Important considerations when using direct Node.js file system APIs:

  • Security Risk: No path validation or boundary checking
  • Portability: Absolute paths may not work across different operating systems
  • Permissions: Operations may fail due to file system permissions
  • Responsibility: You are responsible for validating paths and ensuring safe operations

When to use direct Node.js APIs:

  • System administration scripts that need access to system files
  • Build tools that operate on files outside the project
  • Migration scripts that access multiple project directories
  • Advanced automation that requires unrestricted file access

Best practices:

  • Always validate and sanitize file paths when using user input
  • Use path.resolve() and path.normalize() to handle paths safely
  • Check file permissions before attempting operations
  • Consider using the workspace APIs first and only escalate to direct Node.js APIs when necessary

paths

Section titled “paths”

The paths object contains helper methods to manipulate file names.

Current path vs workspace path

Section titled “Current path vs workspace path”

By default, files are resolved relative to the workspace root. You can use the path object to resolve paths relative to the current specification, env.spec.

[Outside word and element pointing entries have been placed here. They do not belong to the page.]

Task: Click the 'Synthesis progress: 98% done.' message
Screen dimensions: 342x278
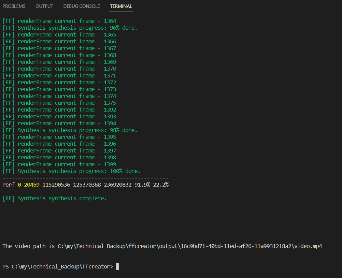Action: point(70,130)
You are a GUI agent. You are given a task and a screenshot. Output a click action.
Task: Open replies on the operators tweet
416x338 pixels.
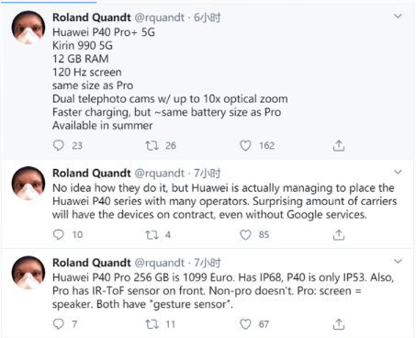pos(58,234)
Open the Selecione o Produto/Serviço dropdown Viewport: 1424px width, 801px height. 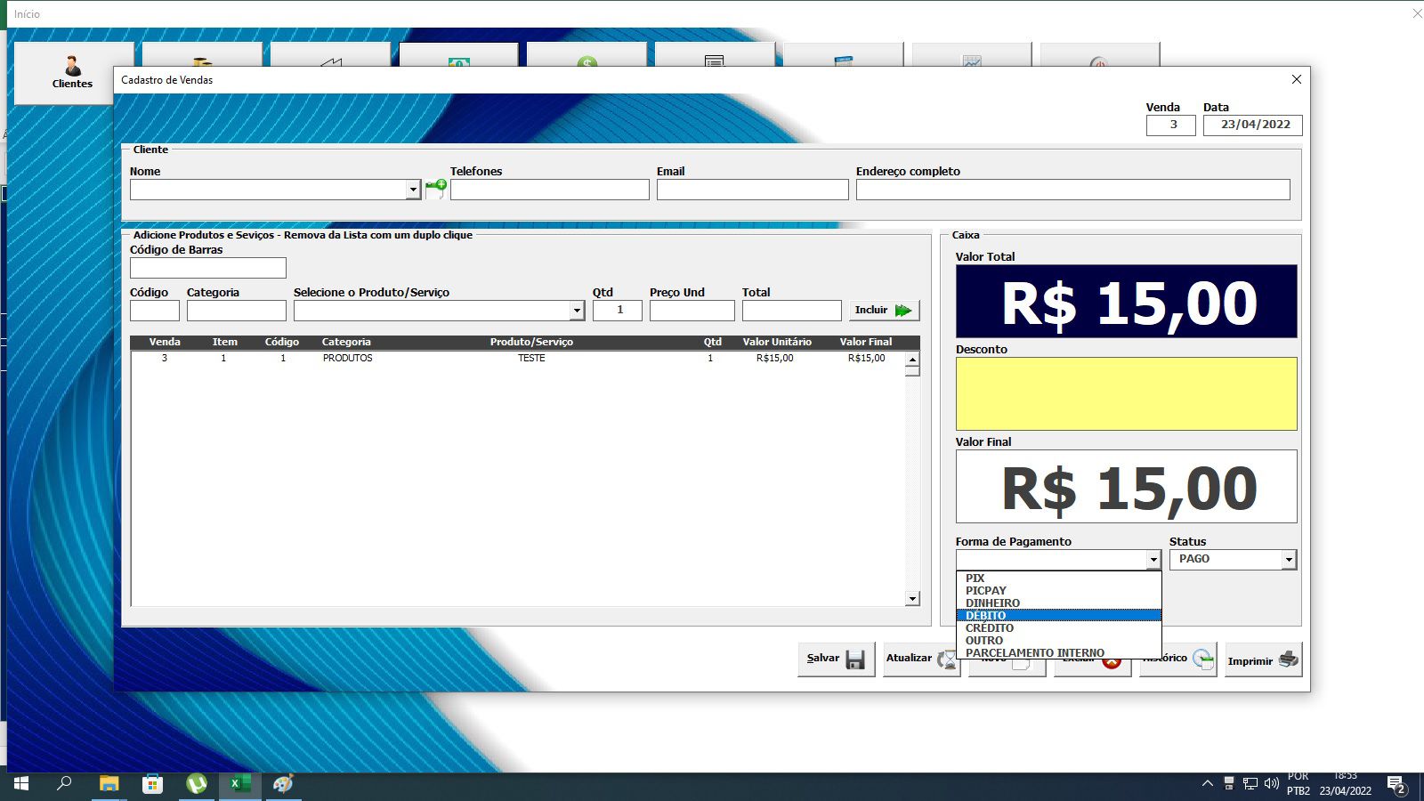pos(577,311)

const cur = path.dirname(env.spec.filename)
const fs = path.join(cur, "myfile.md")

globs

Section titled “globs”

File path “globs” are patterns used to match file and directory names. They are commonly used in Unix-like operating systems and programming languages to specify sets of filenames with wildcard characters. This section covers the basics of using globs in file paths with workspace.findFiles.

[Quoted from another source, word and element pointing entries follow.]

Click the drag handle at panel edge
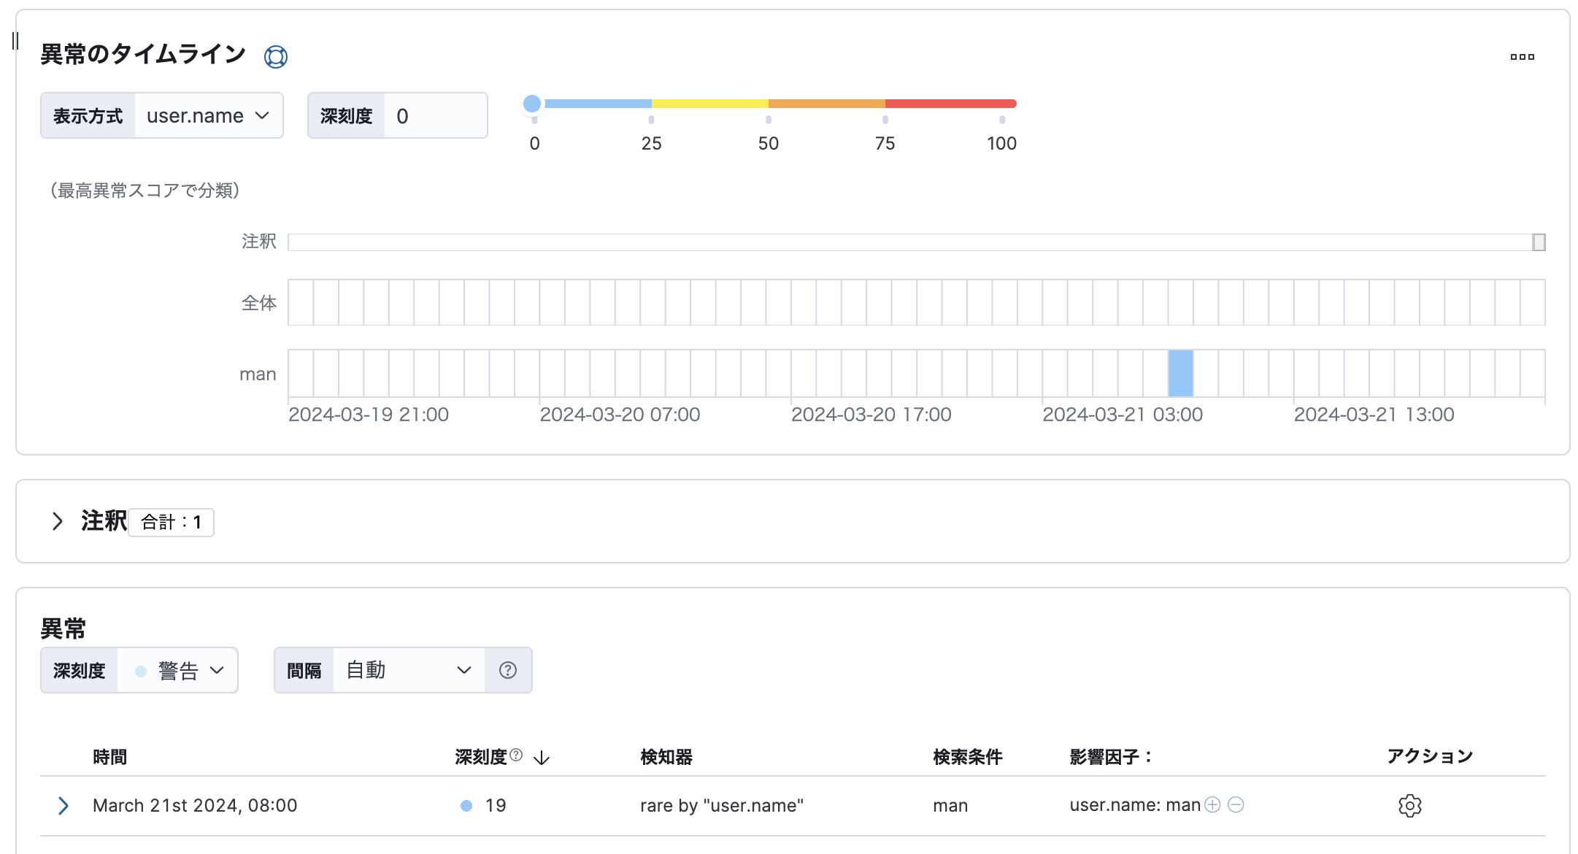 click(15, 41)
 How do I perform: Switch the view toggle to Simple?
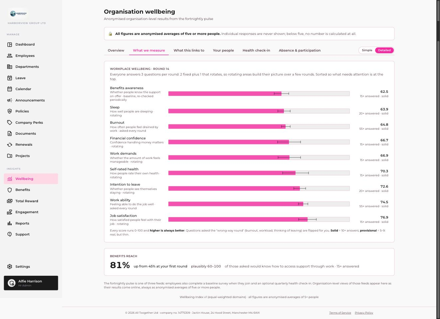pyautogui.click(x=367, y=50)
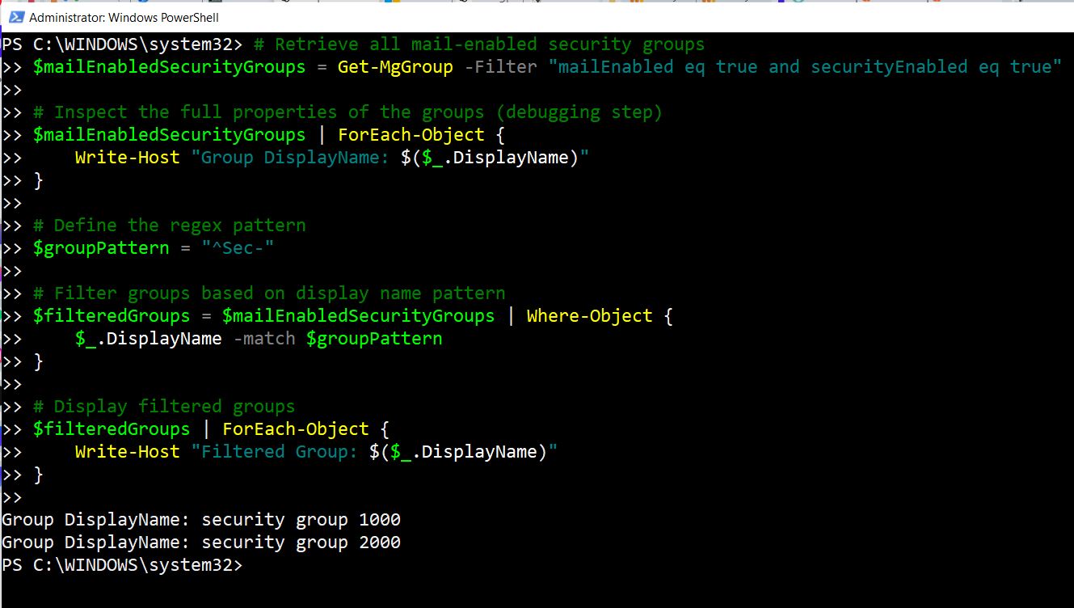Click the $filteredGroups variable before Where-Object
1074x608 pixels.
(x=112, y=316)
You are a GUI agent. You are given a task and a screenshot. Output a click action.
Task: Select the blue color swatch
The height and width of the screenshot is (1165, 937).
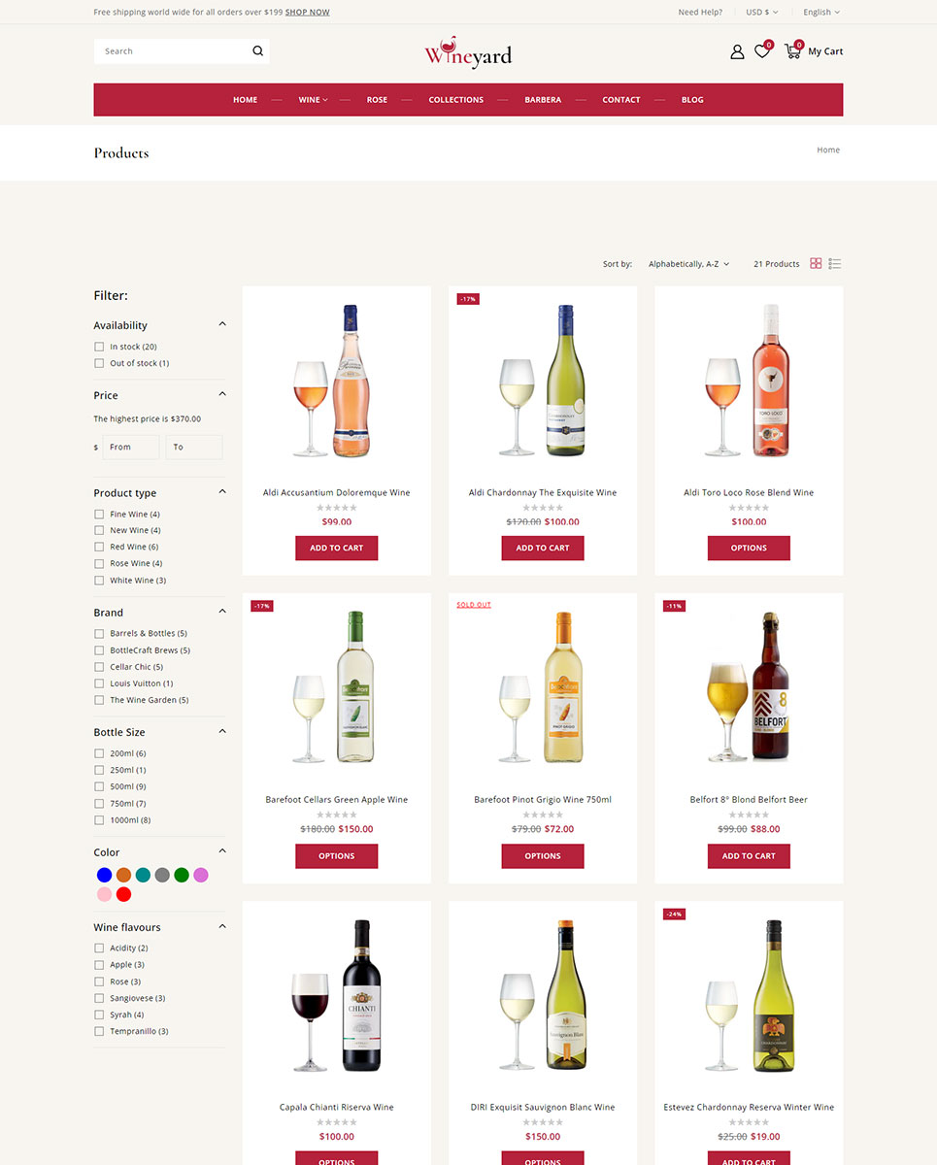pos(104,875)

Glob patterns can have the following syntax:

  • * to match zero or more characters in a path segment
  • ? to match on one character in a path segment
  • ** to match any number of path segments, including none
  • {} to group conditions (e.g. **/*.{ts,js} matches all TypeScript and JavaScript files)
  • [] to declare a range of characters to match in a path segment (e.g., example.[0-9] to match on example.0, example.1, …)
  • [!...] to negate a range of characters to match in a path segment (e.g., example.[!0-9] to match on example.a, example.b, but not example.0)

Note: a backslash (\“) is not valid within a glob pattern. If you have an existing file path to match against, consider to use the relative pattern support that takes care of converting any backslash into slash. Otherwise, make sure to convert any backslash to slash when creating the glob pattern.